See below for information on and links to slides and recordings from each of the AIDS 2014 webinars. And stay tuned for updates on future installments in the Research & Reality series.

UNAIDS, Targets and Civil Society
In Melbourne, UNAIDS launched a new initiative known as “90-90-90”, which lays out new targets for testing, treatment and virologic suppression. Where did these targets come from, what do they mean—and where does prevention fit in? Chris Collins, Chief of the Community Mobilization Division at UNAIDS addressed these questions and more.
October 8 — Animation: Flash, Audio: MP3, Slides: PDF

Data and Uncertainty: Understanding updates on hormonal contraceptives and HIV
AIDS 2014 featured analyses of data on the potential relationship between hormonal contraceptives and risk of HIV infection. Researchers Charles Morrison (FHI 360) and Kristin Wall (Emory University), and Mary Lyn Gaffield from the WHO discussed the newest findings and guidance.
October 1 — Animation: Flash, Audio: MP3, Slides: PDF

Results of the iPrEx open-label extension (iPrEx OLE): PrEP uptake, sexual practices and HIV incidence
Get details on the iPrEx OLE study from principal investigator Robert Grant, who presented the data at AIDS 2014. The first open-label PrEP study to publish results, these data from iPrEx OLE begin to answer a number of questions on PrEP use in the “real world”.
September 24 — Animation: Flash, Audio: MP3, Slides: PDF

Latest developments in VMMC research and implementation
AIDS 2014 brought more updates on voluntary medical male circumcision (VMMC) including new data on risk behaviors in circumcised men, the impact of cash transfers as part of VMMC programming and more. Kenyan researcher and implementer Kawango Agot reviewed the latest findings.
September 17, 2014; — Slides: PDF

State of the Art HIV Cure: Where are we now and where are we going?
The field of cure research is evolving and expanding, with various proposed trials that require informed engagement from many stakeholders. Get an update, discuss research and hear questions answered by plenary speaker Jintanat Ananworanich.
September 3, 2014 — Animation: Flash, Audio: MP3, Slides: PDF

As always, questions or comments are most welcome

A Chance to Shape the Global Review of HIV/AIDS Treatment Access for Women

Earlier this week, AVAC, ATHENA Network, Salamander Trust and UN Women announced their collaboration on a Global Review of HIV/AIDS Treatment Access for Women.
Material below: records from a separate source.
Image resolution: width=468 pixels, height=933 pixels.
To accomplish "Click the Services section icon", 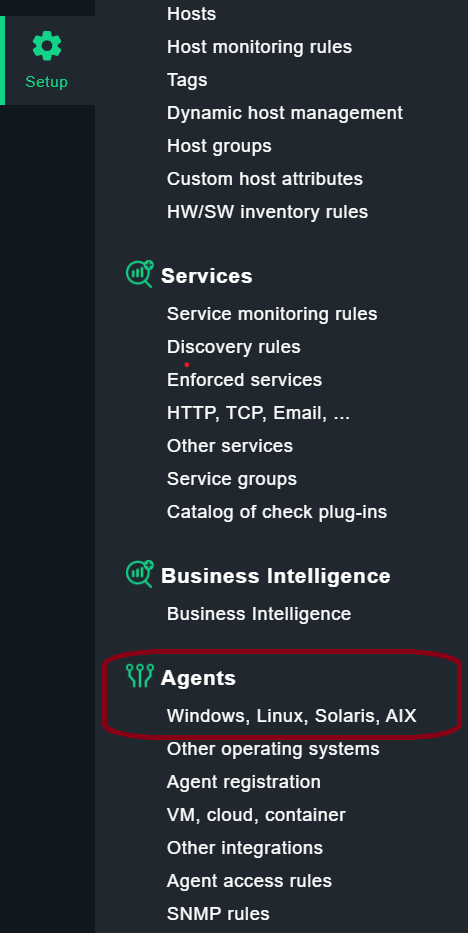I will (140, 274).
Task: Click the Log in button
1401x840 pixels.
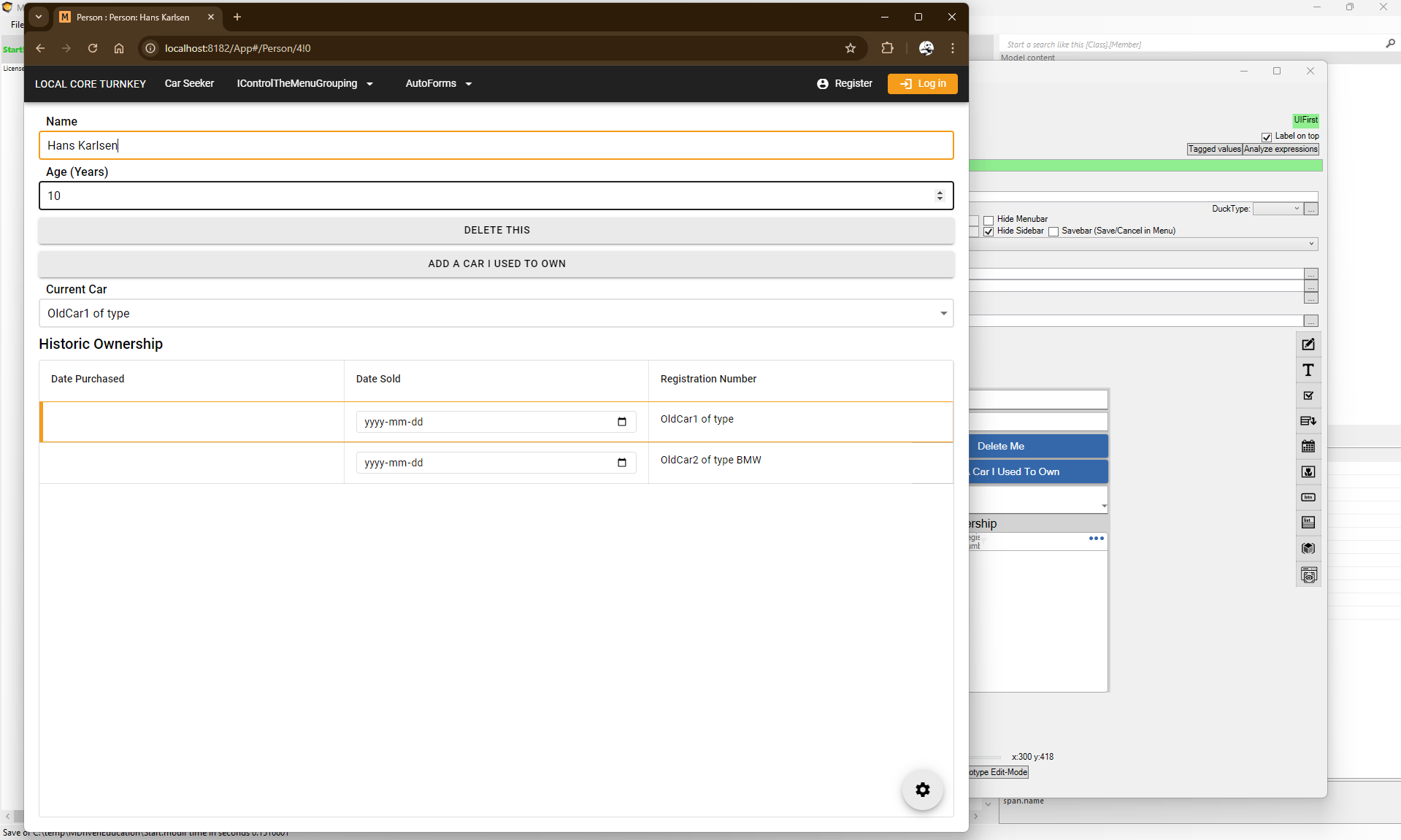Action: [922, 84]
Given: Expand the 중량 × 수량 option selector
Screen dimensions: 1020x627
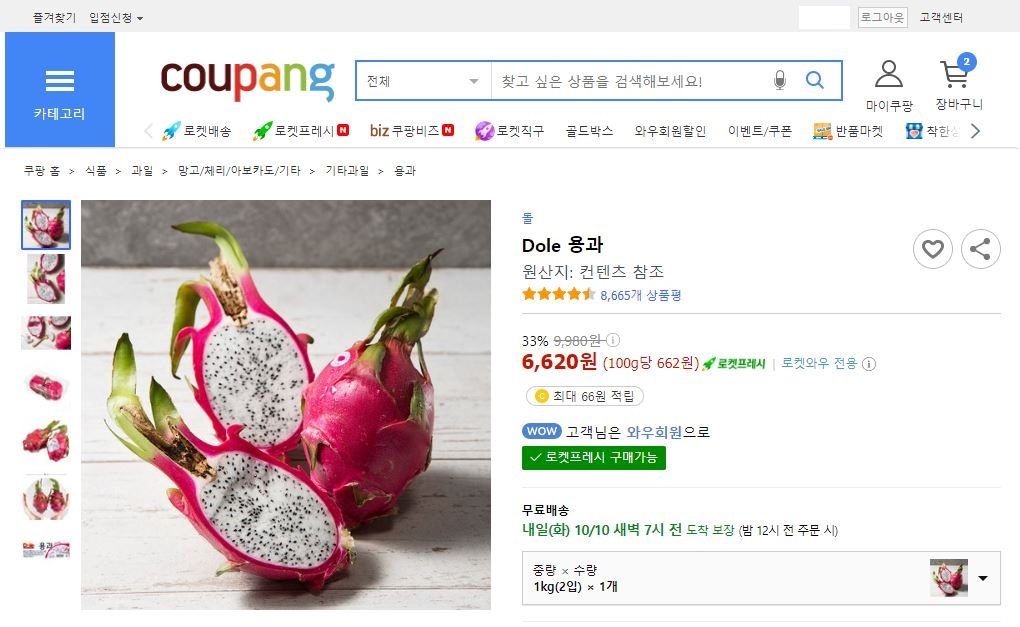Looking at the screenshot, I should [761, 578].
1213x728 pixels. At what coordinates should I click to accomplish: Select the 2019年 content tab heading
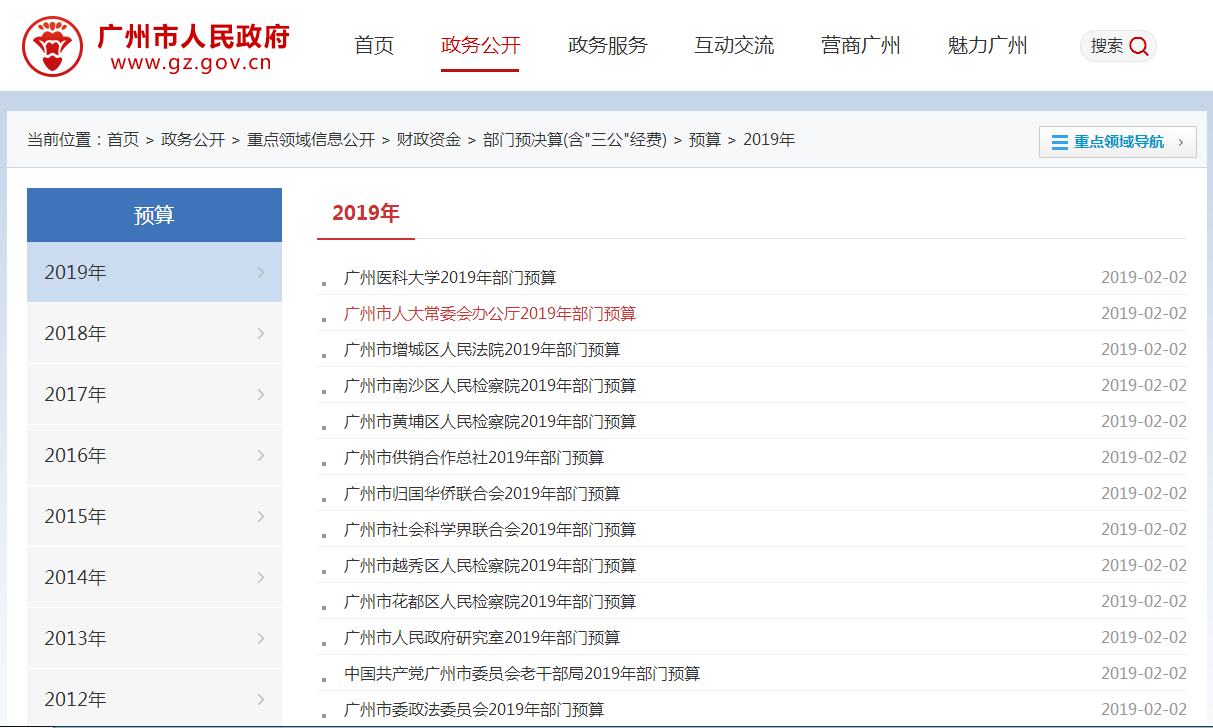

This project has multiple elements—desk review of available information, discussions with groups of women living with HIV, in-depth “country case studies” in a few places. Our goal is to ensure that the realities, priorities and advocacy of women and girls around a truly effective AIDS response are amplified and, ultimately, incorporated into work towards the UNAIDS “90-90-90” goals, and other country-level campaigns.

This Review is a great opportunity to share work, ideas and information that you have collected; there are also opportunities to take on new work as we build out the country case studies (this is one of AVAC’s primary focus areas within the project.) We would love to have an informational call with interested partners sometime in the coming weeks. If you are interested in joining, please contact us.

Looking forward to further collaboration!

Data Watch: Closing a Persistent Gap in the AIDS Response

In this update to the 2012 Action Agenda to End AIDS, amfAR and AVAC argue that critical and expensive decisions made with incomplete data can undermine the response to the AIDS epidemic—even as the systems for collecting these data continue to improve. The report describes the issues and identifies critical areas where better, more complete data are needed to guide the key decisions for the response to the HIV/AIDS epidemic. It also provides an update on prevention and treatment targets set in the Action Agenda.